The most sustainable source of natural resources lies not under the ground, but within our buildings. Urban mining — the process of recovering and reusing a city’s materials — allows us to tap into the resource mines of existing buildings for new construction rather than extracting materials from virgin sources. In this article, we explore the benefits of urban mining, how it can be harnessed for buildings, and the challenges cities face in adopting and implementing urban mining at scale.
“Future cities will become huge, rich and diverse raw materials mines.
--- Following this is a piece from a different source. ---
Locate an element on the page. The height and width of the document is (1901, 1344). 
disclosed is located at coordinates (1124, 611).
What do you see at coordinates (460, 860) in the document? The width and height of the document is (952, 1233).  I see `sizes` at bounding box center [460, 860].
These mines will differ from any now to be found because they will become richer the longer they are exploited; new veins, formerly overlooked, will be continually opened.”
Jane Jacobs, “The Economy of Cities” (1969)
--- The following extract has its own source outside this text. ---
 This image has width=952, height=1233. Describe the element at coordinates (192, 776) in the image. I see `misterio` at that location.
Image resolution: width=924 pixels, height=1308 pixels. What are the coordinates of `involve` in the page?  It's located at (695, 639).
Let us explore two scenarios of constructing buildings from scratch.
In the first scenario, materials for the building’s components are extracted from virgin sources. Metals are mined and transported to steel, copper, and aluminium plants, where they are processed and then converted into windows and structural elements. They are then transported again to construction sites, across cities, countries, and continents, where they are assembled to form a building’s structure.
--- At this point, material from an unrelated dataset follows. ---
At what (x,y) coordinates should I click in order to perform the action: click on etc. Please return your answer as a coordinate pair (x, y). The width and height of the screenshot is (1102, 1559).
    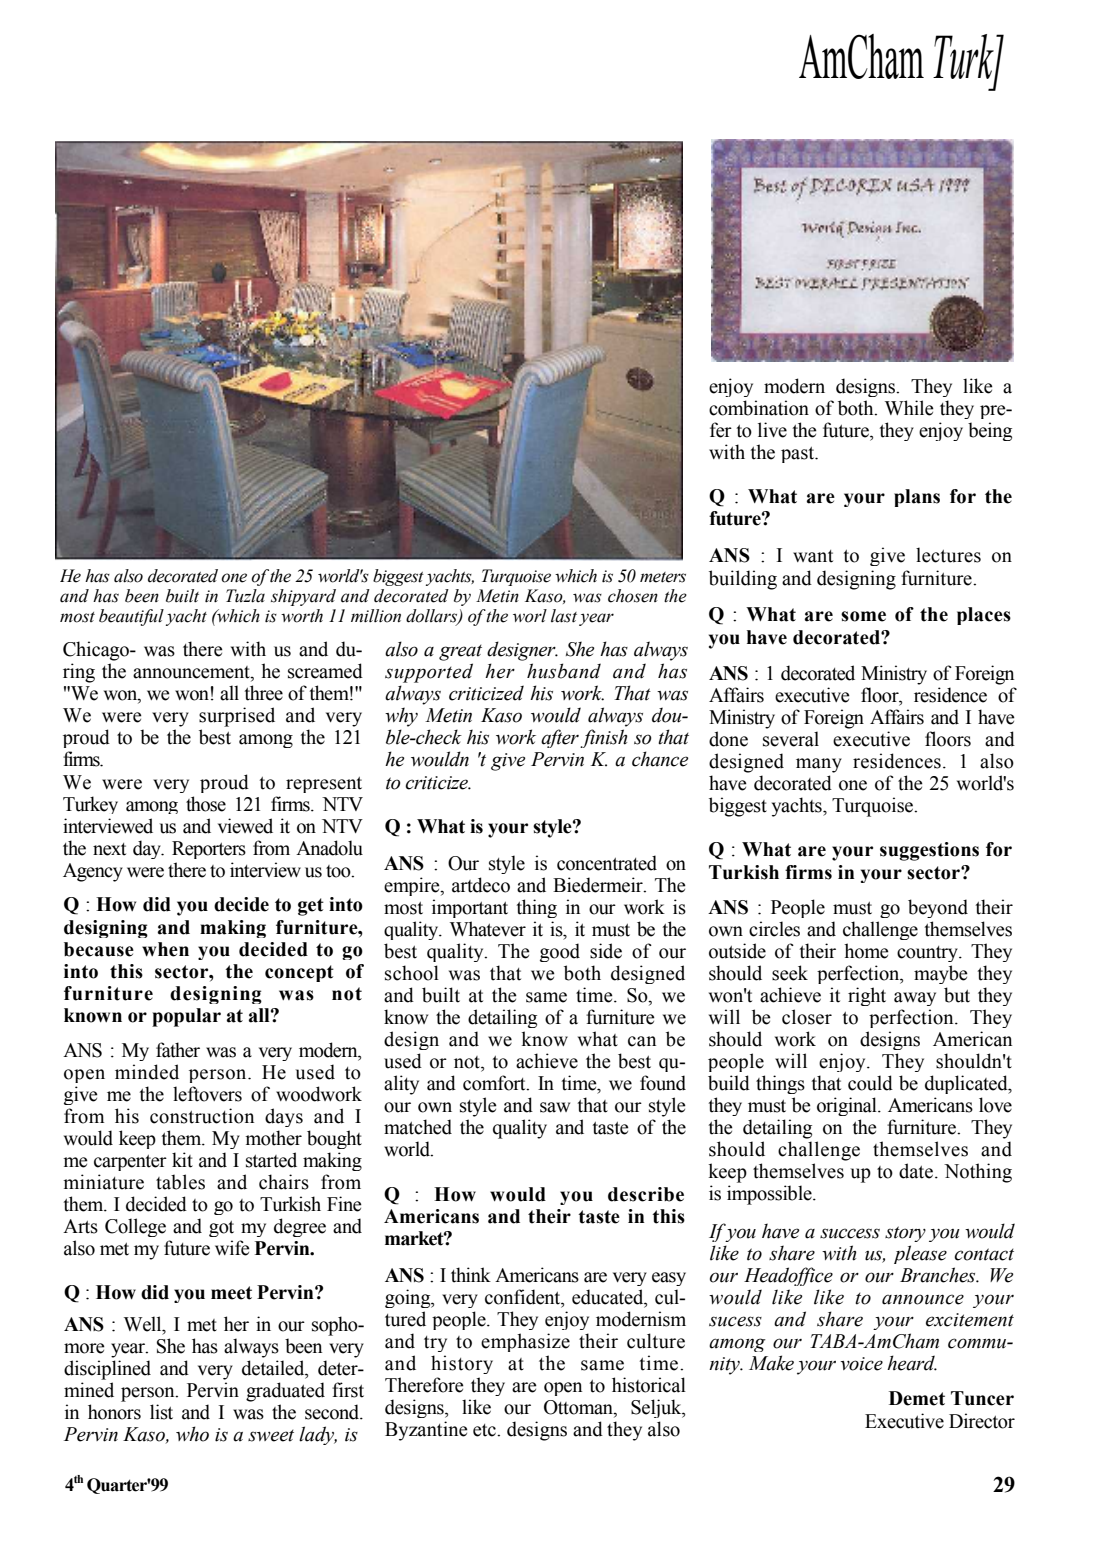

However, a closer look at each of these steps will reveal hidden implications. Virgin reserves of building materials are depleting at a rapid rate, which means that raw material extraction is further straining limited sources. Moreover, geological mining is associated with several unethical practices, human rights violations, and environmental issues, and relying solely on naturally-mined resources for building construction perpetuates these cycles of environmental damage and social injustice.
The biggest problem, however, is the massive energy consumption and carbon footprint of creating building materials from scratch. In China, for example, aluminium extraction and production accounted for 17,000 kg of greenhouse gases (GHG) per ton in 2008 . Transporting these materials across production and construction sites further increases carbon emissions, not to mention the energy-intensive machinery used to assemble these building components.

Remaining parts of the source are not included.